I love that the gradient of the area rectangles animated the idea of smoothness. When there are 8 large rectangles, each rectangle's color is noticeably different from the color of the adjacent rectangle. As the rectangles get smaller (approaching the area under the curve) the colors approach a smooth gradient as well.

It seems that beautiful and subtle tricks are your forté, and this one is no exception. Thank you for your very helpful videos!

You are absolutely fucking brilliant as a teacher.

nice..

So at the end, for the total distance traveled accounting for the backward direction, the solution would be either the sum of the integrals of the 2 blue areas, or the whole integral minus the red area? Or does the overall integral account for.thus? I found that part to not be explained clearly.

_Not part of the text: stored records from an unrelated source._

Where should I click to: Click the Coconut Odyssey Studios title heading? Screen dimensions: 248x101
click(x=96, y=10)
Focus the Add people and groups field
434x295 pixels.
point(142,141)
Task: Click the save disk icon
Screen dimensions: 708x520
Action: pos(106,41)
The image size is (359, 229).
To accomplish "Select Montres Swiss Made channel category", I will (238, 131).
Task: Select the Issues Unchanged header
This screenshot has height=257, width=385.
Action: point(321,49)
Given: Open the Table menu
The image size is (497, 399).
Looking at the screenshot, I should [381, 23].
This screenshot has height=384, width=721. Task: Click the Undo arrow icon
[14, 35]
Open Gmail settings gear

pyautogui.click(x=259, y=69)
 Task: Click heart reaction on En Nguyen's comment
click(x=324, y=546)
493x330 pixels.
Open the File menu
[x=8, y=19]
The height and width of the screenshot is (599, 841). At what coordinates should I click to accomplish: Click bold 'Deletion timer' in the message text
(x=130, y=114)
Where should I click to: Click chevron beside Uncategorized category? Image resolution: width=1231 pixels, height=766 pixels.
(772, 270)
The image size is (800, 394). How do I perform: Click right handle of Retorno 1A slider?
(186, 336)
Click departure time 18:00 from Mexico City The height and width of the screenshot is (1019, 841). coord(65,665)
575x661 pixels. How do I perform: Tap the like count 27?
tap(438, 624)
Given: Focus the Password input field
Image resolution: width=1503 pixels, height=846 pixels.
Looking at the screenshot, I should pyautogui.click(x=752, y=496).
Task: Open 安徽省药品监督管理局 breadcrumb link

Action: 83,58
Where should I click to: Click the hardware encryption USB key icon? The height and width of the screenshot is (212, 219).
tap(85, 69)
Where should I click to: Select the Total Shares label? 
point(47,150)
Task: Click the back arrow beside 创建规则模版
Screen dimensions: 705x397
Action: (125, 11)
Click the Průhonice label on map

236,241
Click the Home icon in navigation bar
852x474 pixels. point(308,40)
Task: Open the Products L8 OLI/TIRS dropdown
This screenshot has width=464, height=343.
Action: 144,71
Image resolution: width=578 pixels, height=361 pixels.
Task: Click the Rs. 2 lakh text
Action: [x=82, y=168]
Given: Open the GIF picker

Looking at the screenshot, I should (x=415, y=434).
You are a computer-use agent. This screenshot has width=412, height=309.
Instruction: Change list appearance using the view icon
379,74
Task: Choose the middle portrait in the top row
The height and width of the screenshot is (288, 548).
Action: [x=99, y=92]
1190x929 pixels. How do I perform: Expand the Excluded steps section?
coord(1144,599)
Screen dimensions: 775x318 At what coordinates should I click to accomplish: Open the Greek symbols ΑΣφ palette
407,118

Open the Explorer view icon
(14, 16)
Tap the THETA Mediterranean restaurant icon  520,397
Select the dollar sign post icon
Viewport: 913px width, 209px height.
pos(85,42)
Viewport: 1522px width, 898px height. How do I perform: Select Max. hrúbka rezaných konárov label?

I've been learning how to solve derivatives and integrals two years ago. But not until watching these videos I can understand what's really happening behind the numbers

I fucking love this channel.

It doesn't seem like good Explanation You are skipping a lot, Most of your channel videos are easy to understand. But this video was not like that, it's more difficult understood. Plz Explain step by step like this https://www.youtube.com/watch?v=FsC3do74UIo #note: I'm not good at with English and I know, don't share any other youtube links in the comment box but what can I do

Gotta say. I was asleep for most of my calc class since I worked till 1am for a few months. Class at 8am. And ive watched a few of these and thanks now I know sigma? Notation and how simple they are. Preped for finals though

I feel blessed

Good video although you didn't really explain the newton-leibniz formula. You can't deduce it from what you've said at 17:05. How do you know you can just ignore all of the points in between and just do the antiderivative for the ending and starting point?

He will found father of pi

8:11

Please, make videos about surface integrals.

Thanks 🙂 great video

It always amazes me how do people actually come up with such things like integration that can calculate such complex questions so easily.